_Exercise instructions_:
When you reach the line containing "Instruction: Open Nilai Bobot crown icon" in the data below, begin returning lines exactly as written, and stop once the line containing "1110x584 pixels." has been returned.

(Stored data entries)
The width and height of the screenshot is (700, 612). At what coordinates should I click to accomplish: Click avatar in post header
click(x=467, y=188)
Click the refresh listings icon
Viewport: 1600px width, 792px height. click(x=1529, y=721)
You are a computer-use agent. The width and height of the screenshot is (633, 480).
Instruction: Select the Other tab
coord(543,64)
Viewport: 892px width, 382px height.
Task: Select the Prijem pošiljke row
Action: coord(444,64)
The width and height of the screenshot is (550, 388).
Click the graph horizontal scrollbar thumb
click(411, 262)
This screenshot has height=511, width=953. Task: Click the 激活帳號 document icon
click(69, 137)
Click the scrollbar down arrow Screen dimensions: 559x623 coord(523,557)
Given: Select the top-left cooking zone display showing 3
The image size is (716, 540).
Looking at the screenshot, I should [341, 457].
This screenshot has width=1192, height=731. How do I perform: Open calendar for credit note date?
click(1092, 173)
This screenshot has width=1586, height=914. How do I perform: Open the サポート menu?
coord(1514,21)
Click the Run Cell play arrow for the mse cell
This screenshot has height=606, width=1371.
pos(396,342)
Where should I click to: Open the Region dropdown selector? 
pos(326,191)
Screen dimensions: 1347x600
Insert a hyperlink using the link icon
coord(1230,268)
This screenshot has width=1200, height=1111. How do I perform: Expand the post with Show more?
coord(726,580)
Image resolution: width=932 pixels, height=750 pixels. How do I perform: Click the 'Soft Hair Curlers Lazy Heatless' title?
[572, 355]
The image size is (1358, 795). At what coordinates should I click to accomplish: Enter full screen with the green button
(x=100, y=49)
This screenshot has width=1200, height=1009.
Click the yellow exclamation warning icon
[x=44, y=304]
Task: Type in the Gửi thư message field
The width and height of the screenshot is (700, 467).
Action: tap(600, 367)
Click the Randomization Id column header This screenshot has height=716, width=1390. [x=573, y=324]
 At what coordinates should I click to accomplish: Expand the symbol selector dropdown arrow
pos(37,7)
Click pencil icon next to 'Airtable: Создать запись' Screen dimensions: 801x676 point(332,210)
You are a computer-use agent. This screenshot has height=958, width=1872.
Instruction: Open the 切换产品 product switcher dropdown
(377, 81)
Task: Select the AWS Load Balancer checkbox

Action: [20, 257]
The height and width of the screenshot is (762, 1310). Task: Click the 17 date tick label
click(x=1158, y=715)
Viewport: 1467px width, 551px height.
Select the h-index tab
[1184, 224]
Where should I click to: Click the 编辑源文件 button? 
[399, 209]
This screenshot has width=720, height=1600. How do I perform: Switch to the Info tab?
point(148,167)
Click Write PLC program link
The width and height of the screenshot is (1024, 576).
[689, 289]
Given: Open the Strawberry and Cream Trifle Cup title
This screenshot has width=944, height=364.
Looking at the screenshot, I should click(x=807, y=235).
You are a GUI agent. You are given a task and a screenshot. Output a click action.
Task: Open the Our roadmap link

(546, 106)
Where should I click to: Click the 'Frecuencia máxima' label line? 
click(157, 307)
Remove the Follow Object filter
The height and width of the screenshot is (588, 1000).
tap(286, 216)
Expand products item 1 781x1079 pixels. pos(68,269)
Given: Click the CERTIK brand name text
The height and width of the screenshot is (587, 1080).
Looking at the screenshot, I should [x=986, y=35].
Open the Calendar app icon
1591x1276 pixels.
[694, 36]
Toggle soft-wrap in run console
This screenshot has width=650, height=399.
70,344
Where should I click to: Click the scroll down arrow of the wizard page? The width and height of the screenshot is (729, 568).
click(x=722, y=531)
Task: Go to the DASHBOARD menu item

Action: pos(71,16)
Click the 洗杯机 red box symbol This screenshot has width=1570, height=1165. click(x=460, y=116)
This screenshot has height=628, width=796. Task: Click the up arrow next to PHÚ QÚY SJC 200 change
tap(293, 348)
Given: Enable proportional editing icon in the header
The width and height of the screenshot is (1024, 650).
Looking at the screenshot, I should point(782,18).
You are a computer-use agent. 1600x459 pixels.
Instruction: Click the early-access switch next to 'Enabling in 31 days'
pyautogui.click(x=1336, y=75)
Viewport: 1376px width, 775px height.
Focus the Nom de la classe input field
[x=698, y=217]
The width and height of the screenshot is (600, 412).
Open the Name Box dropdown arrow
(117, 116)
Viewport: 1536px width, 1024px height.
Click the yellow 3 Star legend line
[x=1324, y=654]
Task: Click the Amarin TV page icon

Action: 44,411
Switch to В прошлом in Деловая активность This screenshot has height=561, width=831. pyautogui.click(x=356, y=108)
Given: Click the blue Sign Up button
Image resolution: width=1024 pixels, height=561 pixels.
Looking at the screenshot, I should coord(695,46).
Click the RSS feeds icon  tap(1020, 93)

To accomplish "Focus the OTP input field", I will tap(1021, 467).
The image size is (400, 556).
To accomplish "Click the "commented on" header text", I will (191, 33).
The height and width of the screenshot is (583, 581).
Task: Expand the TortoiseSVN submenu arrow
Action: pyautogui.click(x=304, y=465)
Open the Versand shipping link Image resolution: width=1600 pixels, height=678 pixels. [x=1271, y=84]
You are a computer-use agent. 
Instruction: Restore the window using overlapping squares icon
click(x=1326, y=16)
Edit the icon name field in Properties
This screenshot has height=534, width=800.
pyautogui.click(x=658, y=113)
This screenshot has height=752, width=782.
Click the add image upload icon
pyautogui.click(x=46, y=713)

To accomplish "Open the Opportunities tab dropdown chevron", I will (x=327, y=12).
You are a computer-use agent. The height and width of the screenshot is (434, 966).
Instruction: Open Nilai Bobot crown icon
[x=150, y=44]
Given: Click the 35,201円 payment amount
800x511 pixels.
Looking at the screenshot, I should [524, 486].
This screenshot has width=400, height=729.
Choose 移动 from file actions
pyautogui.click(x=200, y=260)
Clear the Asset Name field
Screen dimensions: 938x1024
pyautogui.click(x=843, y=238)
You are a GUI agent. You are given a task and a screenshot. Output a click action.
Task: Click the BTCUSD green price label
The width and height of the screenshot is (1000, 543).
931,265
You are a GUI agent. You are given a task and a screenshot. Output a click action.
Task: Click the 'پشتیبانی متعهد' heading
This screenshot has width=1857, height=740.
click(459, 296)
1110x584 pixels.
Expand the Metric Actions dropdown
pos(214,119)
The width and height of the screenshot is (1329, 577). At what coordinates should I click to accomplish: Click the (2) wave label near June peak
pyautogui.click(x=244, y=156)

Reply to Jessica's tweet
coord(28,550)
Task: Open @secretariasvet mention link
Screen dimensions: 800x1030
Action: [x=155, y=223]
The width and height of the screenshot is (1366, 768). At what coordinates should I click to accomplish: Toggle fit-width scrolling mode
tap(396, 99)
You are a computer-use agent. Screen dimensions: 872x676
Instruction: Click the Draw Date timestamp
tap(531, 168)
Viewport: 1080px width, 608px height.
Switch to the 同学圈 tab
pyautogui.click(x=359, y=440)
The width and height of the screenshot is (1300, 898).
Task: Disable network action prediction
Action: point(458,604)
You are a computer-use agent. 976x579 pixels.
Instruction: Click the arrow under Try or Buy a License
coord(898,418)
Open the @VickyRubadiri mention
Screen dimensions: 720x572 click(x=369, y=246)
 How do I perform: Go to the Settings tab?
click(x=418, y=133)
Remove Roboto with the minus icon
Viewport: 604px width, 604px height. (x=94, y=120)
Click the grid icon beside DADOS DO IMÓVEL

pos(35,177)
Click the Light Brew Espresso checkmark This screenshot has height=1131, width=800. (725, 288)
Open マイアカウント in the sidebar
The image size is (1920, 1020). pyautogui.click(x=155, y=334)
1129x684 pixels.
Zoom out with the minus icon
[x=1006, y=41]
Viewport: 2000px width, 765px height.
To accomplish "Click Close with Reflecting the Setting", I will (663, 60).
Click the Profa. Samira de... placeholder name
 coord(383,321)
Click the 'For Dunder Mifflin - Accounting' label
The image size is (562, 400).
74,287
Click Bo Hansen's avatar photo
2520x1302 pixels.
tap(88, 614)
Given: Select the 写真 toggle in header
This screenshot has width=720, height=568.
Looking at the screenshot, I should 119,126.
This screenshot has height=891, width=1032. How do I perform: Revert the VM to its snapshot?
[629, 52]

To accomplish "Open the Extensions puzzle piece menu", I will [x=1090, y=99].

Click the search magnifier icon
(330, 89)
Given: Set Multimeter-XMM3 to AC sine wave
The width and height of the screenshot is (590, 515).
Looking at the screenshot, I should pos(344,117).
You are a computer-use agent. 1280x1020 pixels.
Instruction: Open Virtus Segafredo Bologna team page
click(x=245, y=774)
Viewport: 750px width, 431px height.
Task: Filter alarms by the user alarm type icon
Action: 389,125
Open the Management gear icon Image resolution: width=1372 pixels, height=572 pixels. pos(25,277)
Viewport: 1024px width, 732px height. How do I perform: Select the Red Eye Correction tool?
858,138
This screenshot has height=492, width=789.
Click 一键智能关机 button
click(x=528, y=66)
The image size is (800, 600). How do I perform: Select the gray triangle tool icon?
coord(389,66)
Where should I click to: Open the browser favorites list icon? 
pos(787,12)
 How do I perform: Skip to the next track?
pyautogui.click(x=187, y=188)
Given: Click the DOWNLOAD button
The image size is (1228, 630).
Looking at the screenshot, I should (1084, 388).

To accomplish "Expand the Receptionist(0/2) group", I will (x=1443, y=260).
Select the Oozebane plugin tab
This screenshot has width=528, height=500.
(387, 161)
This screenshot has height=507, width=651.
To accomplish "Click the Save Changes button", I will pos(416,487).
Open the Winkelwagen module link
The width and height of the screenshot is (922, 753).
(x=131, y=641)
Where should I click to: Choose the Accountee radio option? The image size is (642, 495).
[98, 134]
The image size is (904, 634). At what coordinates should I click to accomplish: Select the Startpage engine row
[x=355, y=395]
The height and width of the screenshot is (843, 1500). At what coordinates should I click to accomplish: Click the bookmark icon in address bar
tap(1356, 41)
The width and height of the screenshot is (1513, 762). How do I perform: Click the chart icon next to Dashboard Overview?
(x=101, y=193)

_Response to this exercise_:
Instruction: Open Nilai Bobot crown icon
[x=150, y=44]
Given: Click the 35,201円 payment amount
800x511 pixels.
Looking at the screenshot, I should [524, 486].
This screenshot has width=400, height=729.
Choose 移动 from file actions
pyautogui.click(x=200, y=260)
Clear the Asset Name field
Screen dimensions: 938x1024
pyautogui.click(x=843, y=238)
You are a GUI agent. You are given a task and a screenshot. Output a click action.
Task: Click the BTCUSD green price label
The width and height of the screenshot is (1000, 543).
931,265
You are a GUI agent. You are given a task and a screenshot. Output a click action.
Task: Click the 'پشتیبانی متعهد' heading
This screenshot has width=1857, height=740.
click(459, 296)
1110x584 pixels.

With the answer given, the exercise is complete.